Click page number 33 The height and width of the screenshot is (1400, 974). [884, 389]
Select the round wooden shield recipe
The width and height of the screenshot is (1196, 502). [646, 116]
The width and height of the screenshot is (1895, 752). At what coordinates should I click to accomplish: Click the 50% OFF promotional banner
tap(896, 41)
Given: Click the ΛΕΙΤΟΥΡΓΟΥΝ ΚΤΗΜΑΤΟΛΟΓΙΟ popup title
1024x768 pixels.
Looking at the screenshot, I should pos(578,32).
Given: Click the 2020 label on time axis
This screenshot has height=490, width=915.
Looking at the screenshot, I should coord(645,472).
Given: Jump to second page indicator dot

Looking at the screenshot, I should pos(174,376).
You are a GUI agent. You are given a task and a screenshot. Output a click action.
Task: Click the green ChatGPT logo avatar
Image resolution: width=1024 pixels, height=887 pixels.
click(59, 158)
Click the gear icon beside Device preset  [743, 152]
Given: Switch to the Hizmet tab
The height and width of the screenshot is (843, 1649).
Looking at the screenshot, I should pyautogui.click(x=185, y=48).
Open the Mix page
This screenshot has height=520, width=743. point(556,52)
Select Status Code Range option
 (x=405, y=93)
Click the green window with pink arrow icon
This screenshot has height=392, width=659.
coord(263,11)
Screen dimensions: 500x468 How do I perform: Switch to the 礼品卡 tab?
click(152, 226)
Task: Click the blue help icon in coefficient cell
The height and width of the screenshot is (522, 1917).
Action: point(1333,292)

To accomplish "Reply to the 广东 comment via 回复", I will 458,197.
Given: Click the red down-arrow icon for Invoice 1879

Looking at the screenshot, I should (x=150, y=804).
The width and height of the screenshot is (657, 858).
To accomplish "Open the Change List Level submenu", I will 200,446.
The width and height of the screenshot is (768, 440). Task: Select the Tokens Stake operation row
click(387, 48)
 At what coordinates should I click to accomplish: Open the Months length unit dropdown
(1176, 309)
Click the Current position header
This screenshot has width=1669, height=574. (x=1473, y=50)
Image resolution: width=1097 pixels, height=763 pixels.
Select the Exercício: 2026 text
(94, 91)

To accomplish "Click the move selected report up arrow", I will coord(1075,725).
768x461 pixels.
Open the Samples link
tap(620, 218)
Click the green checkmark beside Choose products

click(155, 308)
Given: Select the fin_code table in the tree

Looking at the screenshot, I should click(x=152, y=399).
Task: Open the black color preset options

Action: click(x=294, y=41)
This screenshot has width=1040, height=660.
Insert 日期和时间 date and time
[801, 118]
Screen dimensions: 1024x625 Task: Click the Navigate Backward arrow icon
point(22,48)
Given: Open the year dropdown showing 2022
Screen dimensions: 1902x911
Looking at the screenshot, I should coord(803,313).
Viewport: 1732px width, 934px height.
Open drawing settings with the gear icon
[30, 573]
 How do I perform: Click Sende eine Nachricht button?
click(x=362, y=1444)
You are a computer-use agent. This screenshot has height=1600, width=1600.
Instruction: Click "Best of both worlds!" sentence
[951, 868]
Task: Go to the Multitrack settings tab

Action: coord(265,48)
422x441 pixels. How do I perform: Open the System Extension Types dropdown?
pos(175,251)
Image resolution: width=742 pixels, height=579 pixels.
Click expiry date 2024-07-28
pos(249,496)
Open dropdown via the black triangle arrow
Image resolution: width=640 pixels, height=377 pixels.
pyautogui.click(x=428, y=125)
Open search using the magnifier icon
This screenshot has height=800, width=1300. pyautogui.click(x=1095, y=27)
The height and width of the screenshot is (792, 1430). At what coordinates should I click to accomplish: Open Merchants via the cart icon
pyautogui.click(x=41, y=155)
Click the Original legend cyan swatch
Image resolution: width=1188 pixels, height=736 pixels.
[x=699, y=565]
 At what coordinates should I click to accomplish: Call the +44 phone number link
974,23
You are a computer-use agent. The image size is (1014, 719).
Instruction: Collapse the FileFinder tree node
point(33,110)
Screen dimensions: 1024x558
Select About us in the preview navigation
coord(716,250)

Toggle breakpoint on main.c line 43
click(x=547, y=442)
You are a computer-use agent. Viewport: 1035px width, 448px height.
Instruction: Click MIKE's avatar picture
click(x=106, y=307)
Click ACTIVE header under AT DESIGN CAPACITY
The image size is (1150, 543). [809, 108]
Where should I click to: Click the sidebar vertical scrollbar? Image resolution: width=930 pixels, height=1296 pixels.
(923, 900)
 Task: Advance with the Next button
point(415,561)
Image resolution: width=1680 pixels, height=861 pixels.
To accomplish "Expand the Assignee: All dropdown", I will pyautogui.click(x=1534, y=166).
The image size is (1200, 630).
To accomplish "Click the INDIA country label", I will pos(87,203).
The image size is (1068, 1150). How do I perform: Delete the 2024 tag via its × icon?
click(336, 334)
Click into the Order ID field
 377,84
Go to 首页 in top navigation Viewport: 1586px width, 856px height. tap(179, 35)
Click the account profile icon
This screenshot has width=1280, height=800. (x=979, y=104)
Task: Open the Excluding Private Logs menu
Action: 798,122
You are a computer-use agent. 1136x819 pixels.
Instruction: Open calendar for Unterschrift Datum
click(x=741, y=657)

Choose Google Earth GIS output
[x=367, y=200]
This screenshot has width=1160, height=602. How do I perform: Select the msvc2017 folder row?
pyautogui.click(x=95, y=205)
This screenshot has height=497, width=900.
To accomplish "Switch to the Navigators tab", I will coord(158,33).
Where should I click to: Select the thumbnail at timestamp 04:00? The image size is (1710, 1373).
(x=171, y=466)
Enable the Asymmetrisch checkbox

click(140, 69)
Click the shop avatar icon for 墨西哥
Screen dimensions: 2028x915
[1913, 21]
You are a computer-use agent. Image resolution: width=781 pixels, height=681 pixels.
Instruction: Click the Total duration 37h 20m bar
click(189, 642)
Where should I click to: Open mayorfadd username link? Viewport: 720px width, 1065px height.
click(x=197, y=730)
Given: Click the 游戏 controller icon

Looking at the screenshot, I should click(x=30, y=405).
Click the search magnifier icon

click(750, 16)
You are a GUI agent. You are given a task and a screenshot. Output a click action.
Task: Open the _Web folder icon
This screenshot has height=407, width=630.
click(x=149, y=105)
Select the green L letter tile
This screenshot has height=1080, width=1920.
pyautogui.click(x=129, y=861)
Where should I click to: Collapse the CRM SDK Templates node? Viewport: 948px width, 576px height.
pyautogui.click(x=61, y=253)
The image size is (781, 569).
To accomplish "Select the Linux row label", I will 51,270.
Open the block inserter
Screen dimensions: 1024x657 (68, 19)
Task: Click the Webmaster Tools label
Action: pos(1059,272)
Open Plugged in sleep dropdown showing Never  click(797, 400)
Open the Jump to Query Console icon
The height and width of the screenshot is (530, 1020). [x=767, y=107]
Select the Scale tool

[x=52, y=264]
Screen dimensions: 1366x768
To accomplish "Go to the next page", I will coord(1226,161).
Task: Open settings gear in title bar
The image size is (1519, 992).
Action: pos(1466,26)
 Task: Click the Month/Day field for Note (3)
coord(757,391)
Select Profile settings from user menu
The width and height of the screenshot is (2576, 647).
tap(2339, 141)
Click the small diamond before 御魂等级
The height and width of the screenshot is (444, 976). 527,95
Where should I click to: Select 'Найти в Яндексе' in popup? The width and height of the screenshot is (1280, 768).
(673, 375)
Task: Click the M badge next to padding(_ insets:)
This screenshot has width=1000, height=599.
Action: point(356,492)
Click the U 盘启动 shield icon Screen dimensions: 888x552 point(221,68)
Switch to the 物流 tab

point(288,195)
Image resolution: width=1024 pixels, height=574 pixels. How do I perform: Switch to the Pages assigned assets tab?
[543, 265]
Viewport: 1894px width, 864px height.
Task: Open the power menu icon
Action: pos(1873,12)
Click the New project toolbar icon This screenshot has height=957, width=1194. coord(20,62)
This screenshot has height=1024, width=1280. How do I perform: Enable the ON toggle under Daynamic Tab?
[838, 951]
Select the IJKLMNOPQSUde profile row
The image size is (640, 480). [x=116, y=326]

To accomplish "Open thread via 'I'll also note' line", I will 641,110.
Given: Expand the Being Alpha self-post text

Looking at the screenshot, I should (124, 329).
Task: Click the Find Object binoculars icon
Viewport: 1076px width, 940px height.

+-------+

The output must consist solely of the lines from the first line of the records through the line containing "Given: Click the 2020 label on time axis", reproduced exactly.

Click page number 33 The height and width of the screenshot is (1400, 974). [884, 389]
Select the round wooden shield recipe
The width and height of the screenshot is (1196, 502). [646, 116]
The width and height of the screenshot is (1895, 752). At what coordinates should I click to accomplish: Click the 50% OFF promotional banner
tap(896, 41)
Given: Click the ΛΕΙΤΟΥΡΓΟΥΝ ΚΤΗΜΑΤΟΛΟΓΙΟ popup title
1024x768 pixels.
Looking at the screenshot, I should pos(578,32).
Given: Click the 2020 label on time axis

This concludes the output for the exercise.